Families of Chinese passengers on MH370 stage mass walkout

Families of Chinese passengers on MH370 stage mass walkout
Family members of passengers onboard Malaysia Airlines MH370 shout to protest against the lack of new information after a routine briefing by Malaysia in Beijing

BEIJING - Family members of Chinese passengers on board MH370 staged a mass walkout during a briefing by a high-level Malaysian delegation here.

A member of the committee that represents the relatives had asked them to leave the Lido Hotel ballroom as a show of discontent.

The families are convinced that the Malaysian authorities were hiding facts concerning the airliner, which had gone missing with 239 passengers and crew members.

Delegation members had just finished answering questions posed to them by the families a day earlier when the committee member stood up and addressed the crowd.

"Have you heard any updates related to our loved ones from the delegation?" he asked. "Have you heard any answers from the delegation in response to our key queries?"

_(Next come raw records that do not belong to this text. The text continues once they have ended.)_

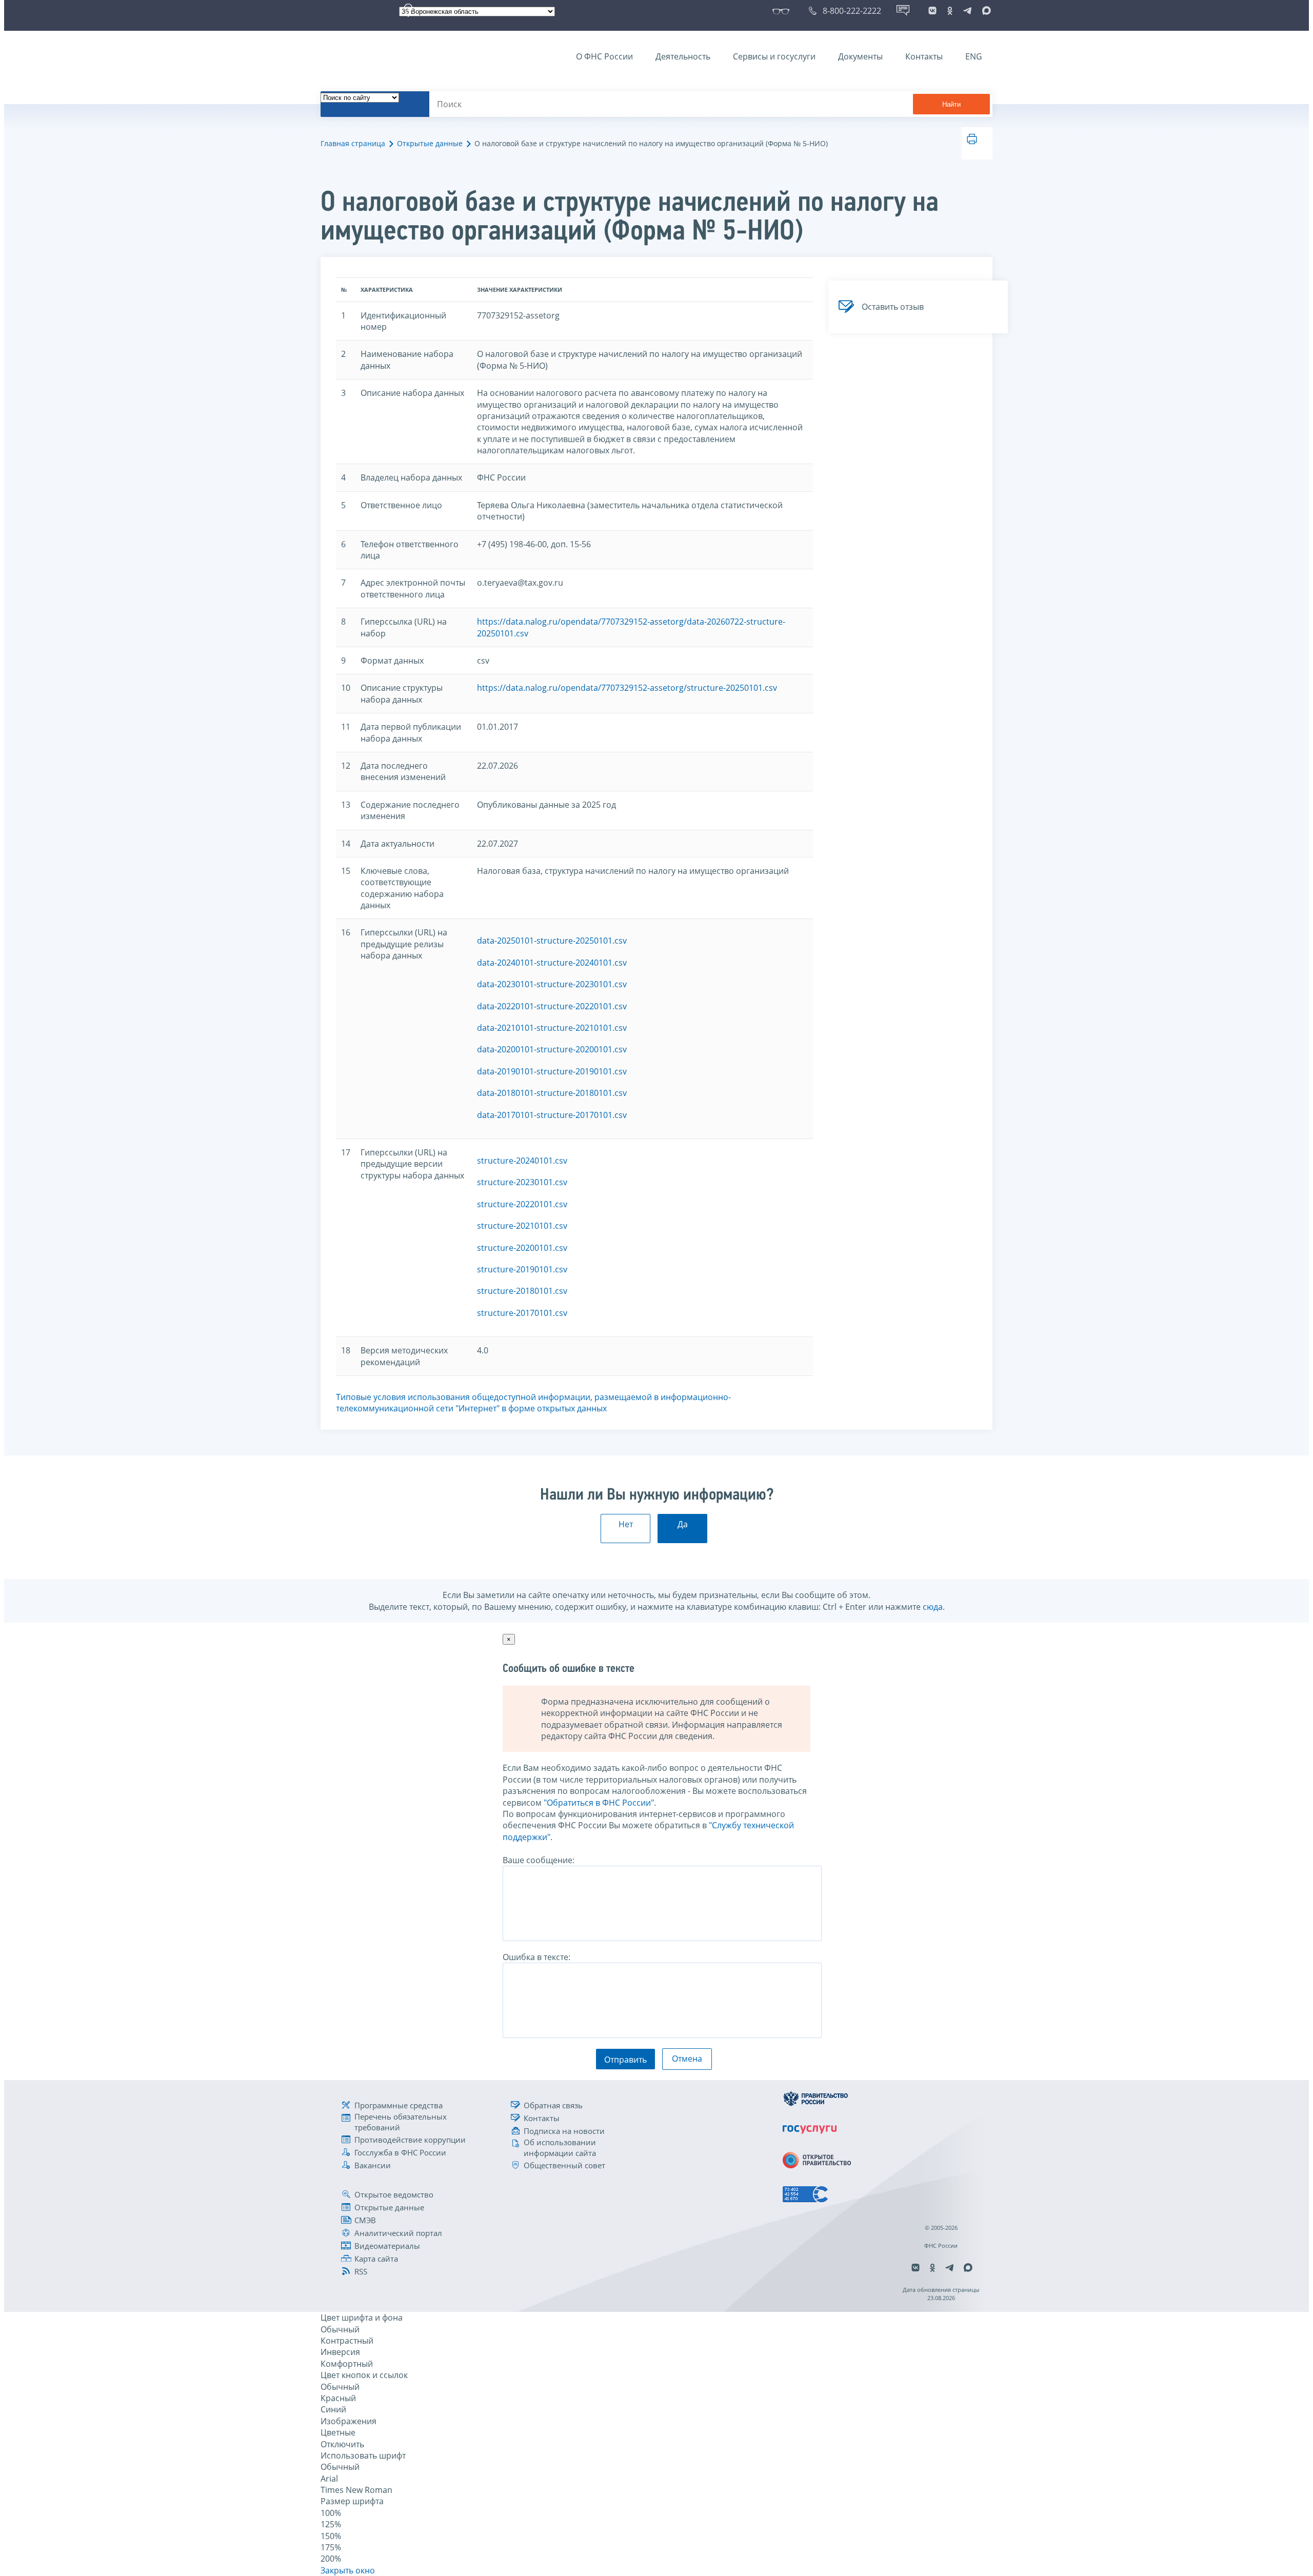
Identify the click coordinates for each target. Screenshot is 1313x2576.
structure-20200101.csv (522, 1247)
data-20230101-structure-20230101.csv (552, 984)
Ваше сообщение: (538, 1860)
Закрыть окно (348, 2570)
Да (683, 1524)
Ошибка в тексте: (536, 1957)
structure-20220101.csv (522, 1204)
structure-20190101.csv (522, 1269)
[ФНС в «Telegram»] (967, 10)
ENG (973, 56)
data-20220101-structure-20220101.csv (552, 1006)
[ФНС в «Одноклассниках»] (950, 10)
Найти (951, 104)
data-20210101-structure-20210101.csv (552, 1027)
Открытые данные (430, 143)
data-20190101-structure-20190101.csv (552, 1071)
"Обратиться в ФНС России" (599, 1802)
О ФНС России (604, 56)
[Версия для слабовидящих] (782, 10)
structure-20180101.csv (522, 1290)
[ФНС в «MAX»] (984, 10)
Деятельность (682, 56)
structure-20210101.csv (522, 1225)
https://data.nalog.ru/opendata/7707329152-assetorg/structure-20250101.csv (627, 687)
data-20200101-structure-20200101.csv (552, 1049)
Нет (626, 1524)
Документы (860, 56)
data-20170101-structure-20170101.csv (552, 1115)
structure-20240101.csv (522, 1160)
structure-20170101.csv (522, 1313)
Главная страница (353, 143)
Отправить (625, 2059)
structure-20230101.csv (522, 1182)
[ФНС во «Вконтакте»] (932, 10)
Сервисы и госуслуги (774, 56)
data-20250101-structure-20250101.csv (552, 940)
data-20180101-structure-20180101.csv (552, 1093)
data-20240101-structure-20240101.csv (552, 962)
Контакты (924, 56)
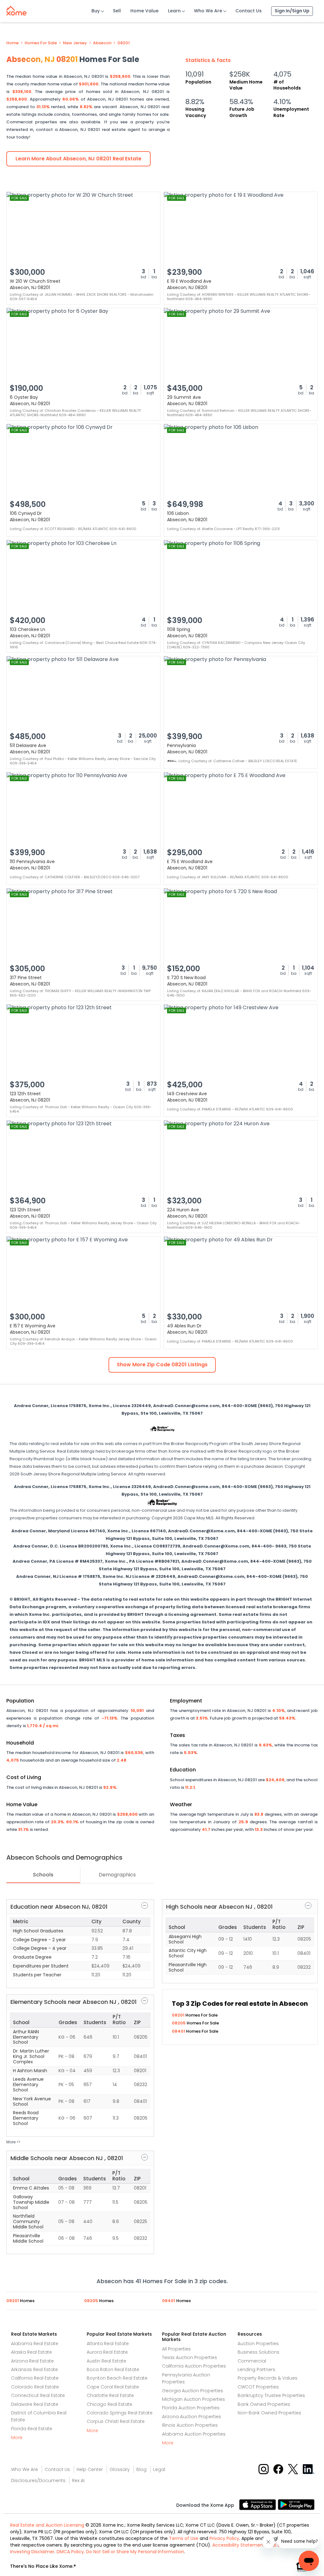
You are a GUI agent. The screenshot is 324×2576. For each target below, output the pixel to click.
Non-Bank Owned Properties (269, 2413)
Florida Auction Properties (191, 2408)
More (16, 2437)
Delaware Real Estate (34, 2404)
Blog (141, 2469)
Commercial (252, 2361)
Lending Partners (256, 2369)
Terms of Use (183, 2538)
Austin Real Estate (106, 2361)
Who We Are (208, 11)
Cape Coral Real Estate (113, 2387)
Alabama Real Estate (34, 2343)
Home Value (144, 11)
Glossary (119, 2469)
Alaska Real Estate (31, 2352)
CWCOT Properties (258, 2387)
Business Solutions (258, 2352)
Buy (95, 11)
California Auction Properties (194, 2366)
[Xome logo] (16, 9)
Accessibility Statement (238, 2545)
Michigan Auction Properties (193, 2399)
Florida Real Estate (31, 2428)
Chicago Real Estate (109, 2404)
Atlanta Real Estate (108, 2343)
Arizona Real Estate (32, 2361)
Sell (117, 11)
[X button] (293, 2468)
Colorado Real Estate (35, 2387)
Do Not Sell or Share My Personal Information (135, 2551)
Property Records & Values (267, 2378)
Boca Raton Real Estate (113, 2369)
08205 (179, 2023)
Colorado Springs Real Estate (120, 2413)
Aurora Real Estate (107, 2352)
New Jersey (75, 43)
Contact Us (248, 11)
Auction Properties (258, 2343)
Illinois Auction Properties (190, 2425)
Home (12, 43)
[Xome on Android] (296, 2504)
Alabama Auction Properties (194, 2434)
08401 (179, 2031)
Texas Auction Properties (189, 2357)
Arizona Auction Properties (191, 2416)
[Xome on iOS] (258, 2504)
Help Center (90, 2469)
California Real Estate (35, 2378)
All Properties (176, 2349)
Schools (43, 1874)
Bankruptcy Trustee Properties (271, 2395)
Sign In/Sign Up (292, 11)
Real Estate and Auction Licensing (47, 2525)
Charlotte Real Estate (110, 2395)
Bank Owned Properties (264, 2404)
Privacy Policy (224, 2538)
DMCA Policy (70, 2551)
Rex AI (78, 2480)
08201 (123, 43)
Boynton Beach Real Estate (117, 2378)
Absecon (102, 43)
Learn (174, 11)
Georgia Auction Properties (192, 2391)
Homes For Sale (41, 43)
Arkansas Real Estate (34, 2369)
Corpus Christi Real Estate (116, 2421)
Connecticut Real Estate (38, 2395)
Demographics (117, 1874)
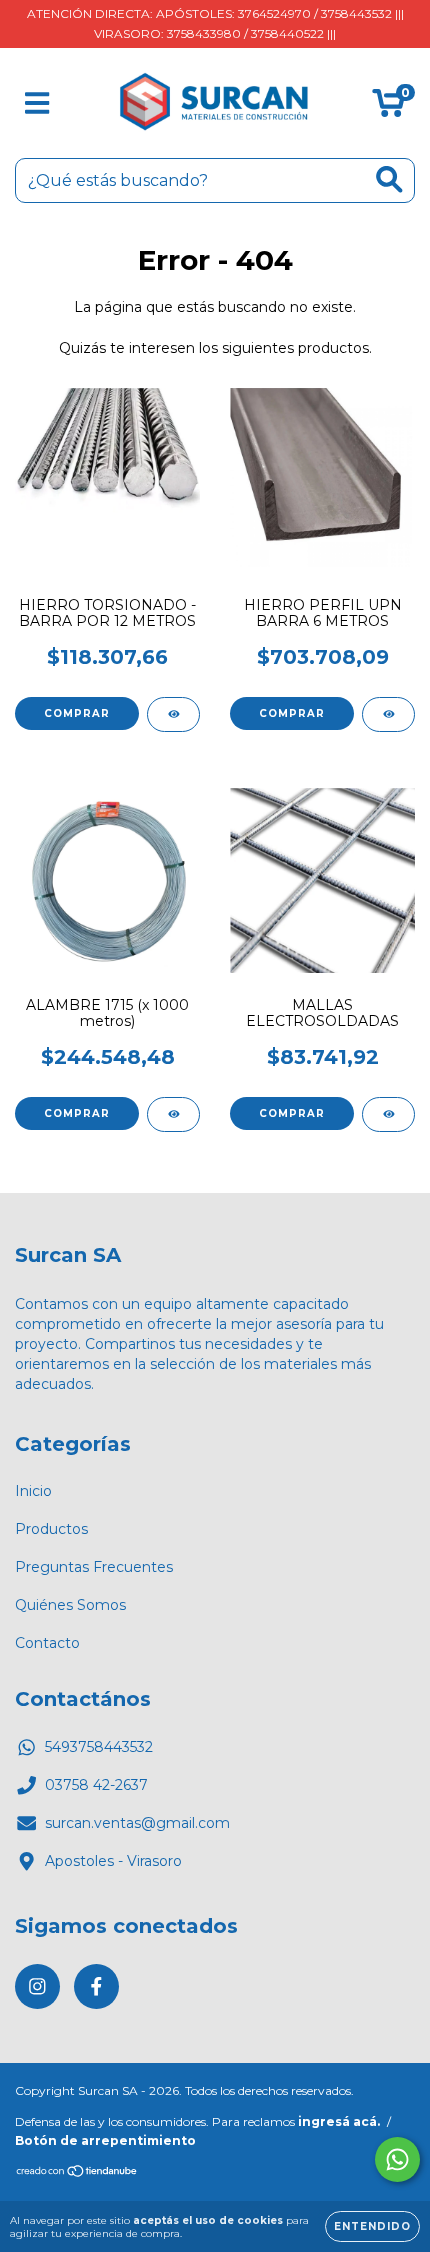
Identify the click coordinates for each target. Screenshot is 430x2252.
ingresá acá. (339, 2121)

The crowd shouted "No" in unison.

The man then asked the family members to leave the ballroom and to go "discuss the next course of action" with the committee in another room.

He stressed that the families should do so voluntarily.

After all the relatives had left, the man posed several questions to the delegation and then concluded with: "You have seen from the incident today that the Chinese people and the next-of-kin are united.

"What you are hiding now will ultimately see the light of the day. There will certainly be people who will receive due punishment."

Despite the awkwardness of the situation, members of the delegation remained seated at the front of the ballroom.

They were Malaysian ambassador to China Datuk Iskandar Sarudin, Royal Malaysian Air Force air operations commander Lt-Jen Datuk Seri Ackbal Abdul Samad, Department of Civil Aviation air traffic services director Ahmad Nizar Zolfakar and representatives from Malaysia Airlines.

Lt-Jen Ackbal then spoke to the man.

"We would like to ask you how we can move forward from here. We have been trying our best to keep you updated and we have nothing to hide.

"We are telling you what we can tell. There are a few ongoing inquiries and we can only reveal information that will not jeopardise the investigations," he said.

The representative retorted: "I do not want to hear you saying that you need to go back and check when we ask you simple questions.

"You no longer have to protect the safety of hostages. Which one do you put first, national interest or (the) search and rescue mission?"

After that, the man asked the delegation and news media to leave the ballroom because the families wanted the place for a closed-door meeting.

As the family members started streaming back in, the delegation and newsmen stood up and left.

Yesterday's meeting was the sixth between the delegation and the families; one session lasted seven hours without a break.